* [Brief] Pull out every line of the items below that contains the string "computer", copying each line in full. Case counts.

Target position items
· · · ·
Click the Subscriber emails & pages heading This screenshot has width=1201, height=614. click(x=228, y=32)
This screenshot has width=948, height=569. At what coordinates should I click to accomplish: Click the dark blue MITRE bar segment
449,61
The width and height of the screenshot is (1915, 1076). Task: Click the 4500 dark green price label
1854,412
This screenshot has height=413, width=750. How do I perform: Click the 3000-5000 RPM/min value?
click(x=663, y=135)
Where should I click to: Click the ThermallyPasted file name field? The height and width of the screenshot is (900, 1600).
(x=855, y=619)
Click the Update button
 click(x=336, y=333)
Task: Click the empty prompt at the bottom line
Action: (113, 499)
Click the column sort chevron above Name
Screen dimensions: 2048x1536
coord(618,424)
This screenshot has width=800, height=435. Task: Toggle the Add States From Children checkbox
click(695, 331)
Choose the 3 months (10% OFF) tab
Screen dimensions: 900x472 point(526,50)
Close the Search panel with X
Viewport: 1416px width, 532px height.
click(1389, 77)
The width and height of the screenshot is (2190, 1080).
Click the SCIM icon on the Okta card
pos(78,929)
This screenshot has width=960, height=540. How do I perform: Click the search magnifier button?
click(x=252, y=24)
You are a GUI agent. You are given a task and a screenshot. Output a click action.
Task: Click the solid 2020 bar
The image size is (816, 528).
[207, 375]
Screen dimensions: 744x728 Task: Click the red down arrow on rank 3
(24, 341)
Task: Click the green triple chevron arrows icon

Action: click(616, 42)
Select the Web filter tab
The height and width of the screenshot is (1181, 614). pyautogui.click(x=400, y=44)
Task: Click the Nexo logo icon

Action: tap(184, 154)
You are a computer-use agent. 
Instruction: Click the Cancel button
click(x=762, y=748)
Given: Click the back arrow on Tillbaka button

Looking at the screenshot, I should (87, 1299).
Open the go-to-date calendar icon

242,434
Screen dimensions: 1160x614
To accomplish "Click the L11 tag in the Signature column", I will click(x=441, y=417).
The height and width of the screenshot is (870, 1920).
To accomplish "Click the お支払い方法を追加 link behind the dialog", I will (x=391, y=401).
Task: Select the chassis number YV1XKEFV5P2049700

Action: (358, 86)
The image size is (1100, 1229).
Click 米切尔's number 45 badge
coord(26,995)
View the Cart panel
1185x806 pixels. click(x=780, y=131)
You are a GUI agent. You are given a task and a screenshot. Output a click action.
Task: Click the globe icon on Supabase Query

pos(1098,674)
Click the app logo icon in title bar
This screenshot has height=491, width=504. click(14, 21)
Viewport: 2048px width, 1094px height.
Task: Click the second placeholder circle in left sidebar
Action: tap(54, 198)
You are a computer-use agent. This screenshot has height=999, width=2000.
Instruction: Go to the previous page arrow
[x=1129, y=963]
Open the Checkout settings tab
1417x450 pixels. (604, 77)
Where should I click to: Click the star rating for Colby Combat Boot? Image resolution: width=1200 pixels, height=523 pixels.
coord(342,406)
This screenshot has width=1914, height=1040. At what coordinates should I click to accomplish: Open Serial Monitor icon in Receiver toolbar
· · · ·
* [Full answer]
You are a computer-use agent. 
You are a computer-use agent. This screenshot has height=999, width=2000.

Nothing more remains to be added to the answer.